Symmetric IUGR occurs when head circumference, height, and weight are all proportionately reduced (<10%) for gestational age. This is due to either decreased growth potential of the fetus (normal genetic variation or genetic disorders) or extrinsic conditions that are active early in pregnancy (metabolic conditions, congenital infection, early nutritional insults, or adverse in utero conditions).
Asymmetric IUGR occurs when the head circumference and length are closer to the expected percentiles for gestational age than is the weight. In these infants, there is some degree of sparing of brain growth relative to body weight. The usual causes are uteroplacental insufficiency, maternal undernutrition or malnutrition, or extrinsic conditions applied late in pregnancy.
Incidence
LBW affects about 15% worldwide whereas 3% to 10% of all pregnancies are associated with IUGR.

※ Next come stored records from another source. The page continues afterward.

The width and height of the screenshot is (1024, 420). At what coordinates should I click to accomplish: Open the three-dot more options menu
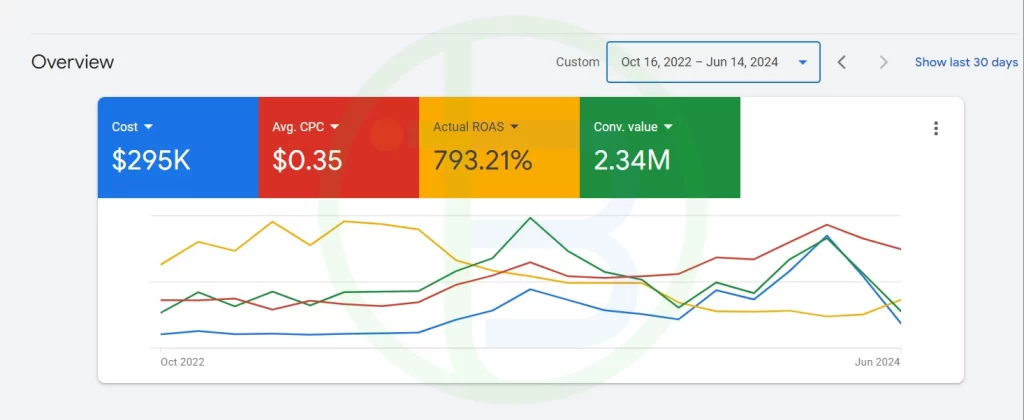click(x=936, y=128)
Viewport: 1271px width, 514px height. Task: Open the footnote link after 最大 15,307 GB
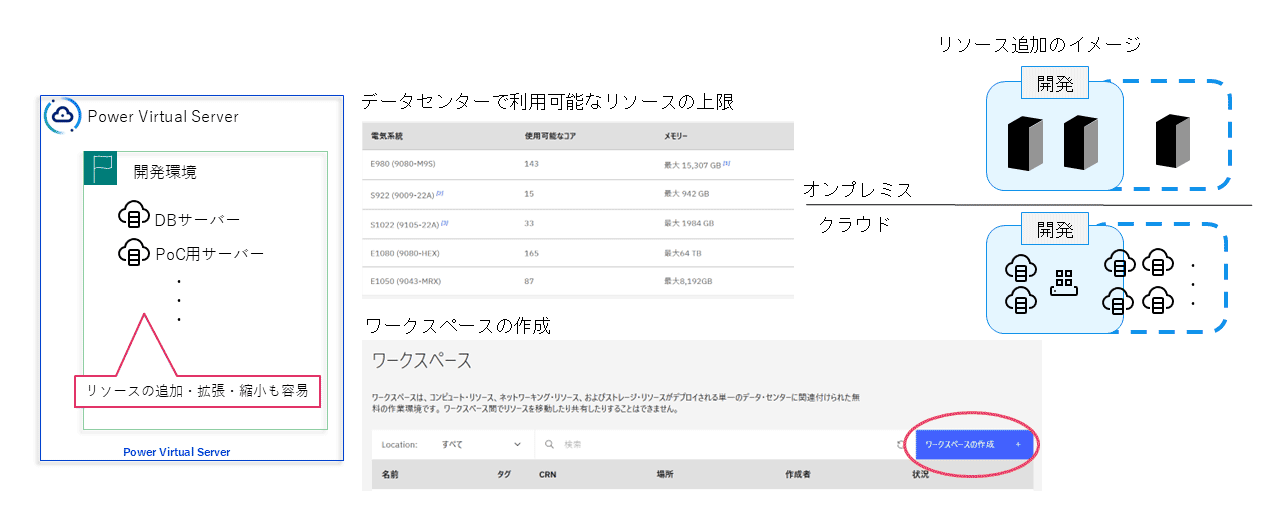(x=726, y=162)
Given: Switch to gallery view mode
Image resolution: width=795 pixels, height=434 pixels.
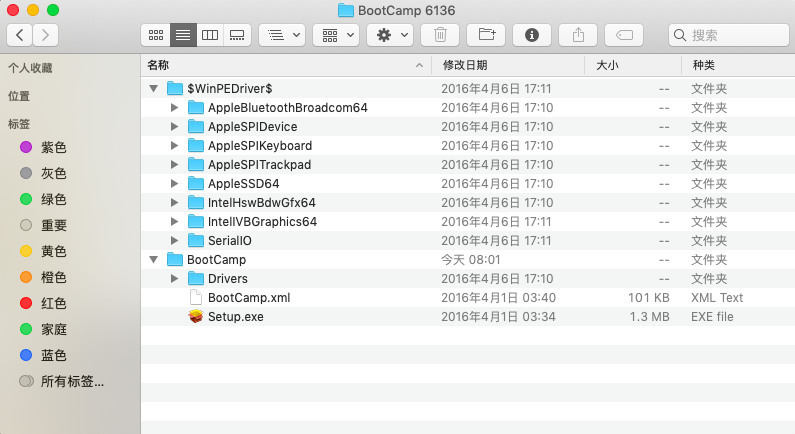Looking at the screenshot, I should (x=237, y=35).
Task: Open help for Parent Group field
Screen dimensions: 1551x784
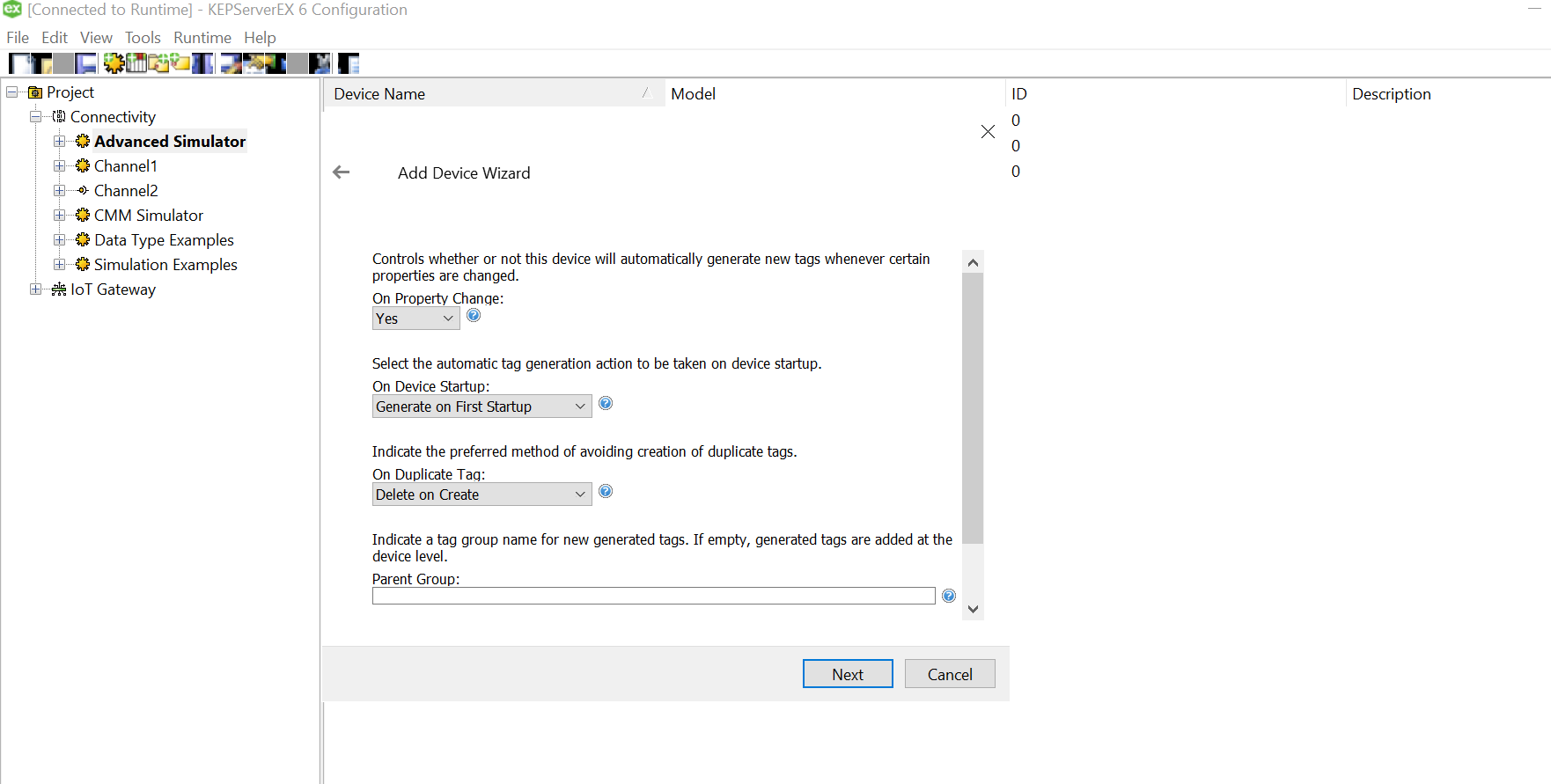Action: click(x=948, y=597)
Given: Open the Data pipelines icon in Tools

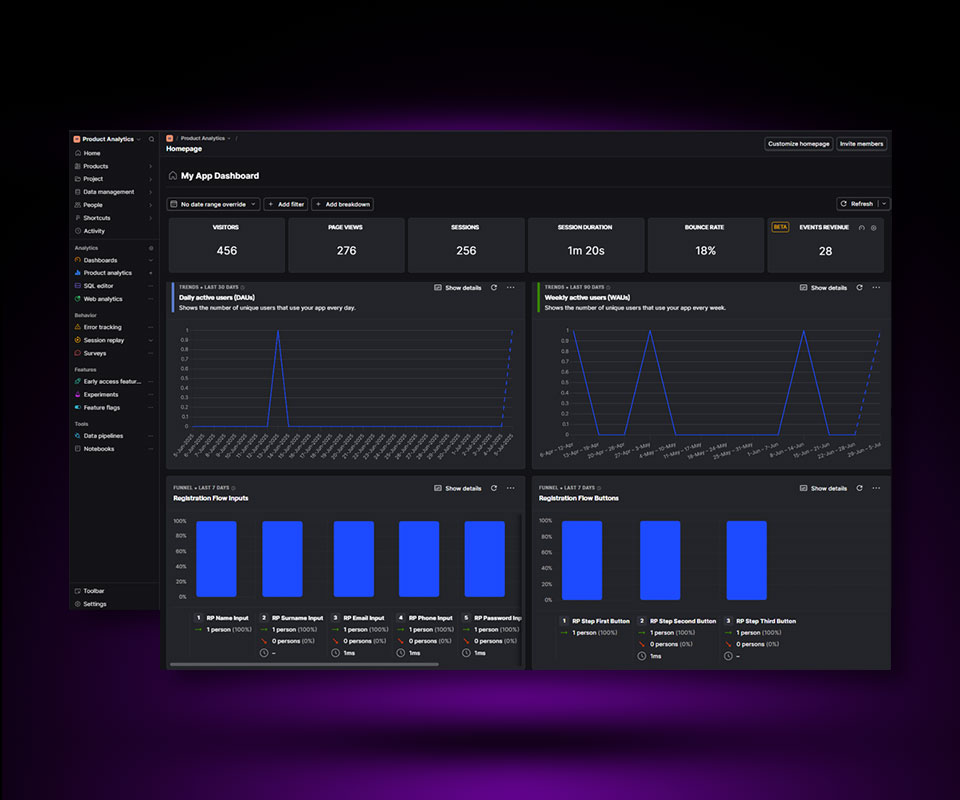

Estimation of IUGR may vary based on the neonatal or fetal growth charts used to define IUGR, with some evidence that individualized centiles may be even more predictive.
Perinatal mortality rates are four to eight times higher for IUGR babies and ∼20% to 80% of stillborn infants are IUGR. The latter are due to the individual causes of growth restriction in an IUGR pregnancy and a failure of the fetal adaptive responses of redistribution of fetal blood flow to key organs leading to a decrease in fetal growth rate (Figure 26-1) leading to an increased risk of fetal mortality.
Pathophysiology
In utero mechanisms
IUGR in the human fetus can be caused by factors that are of maternal, placental, or fetal origin (Figure 26-1) including living at high altitude, maternal undernutrition, hyperthermia, drug and alcohol abuse, placentation abnormalities, intrauterine infection, and fetal chromosomal abnormalities.
Fetal adaptations in IUGR
A reduction in substrate supply from the mother to the fetus, the endpoint of most of the above associations, results in fetal adaptations in a range of organ systems (Figure 26-2). An understanding of these adaptations provides an appropriate framework for determining the organ systems that are most vulnerable in the IUGR neonate and provides the underlying mechanisms that explain not only the increased risk of perinatal mortality and morbidity, but also the increased risk of specific diseases in adult life in this patient population.
Fetal blood gas
Analysis of cord blood samples at birth shows that IUGR fetuses are relatively hypoxemic, hypoglycemic, and acidotic when compared to appropriate for gestational age (AGA) fetuses (Table 26-1).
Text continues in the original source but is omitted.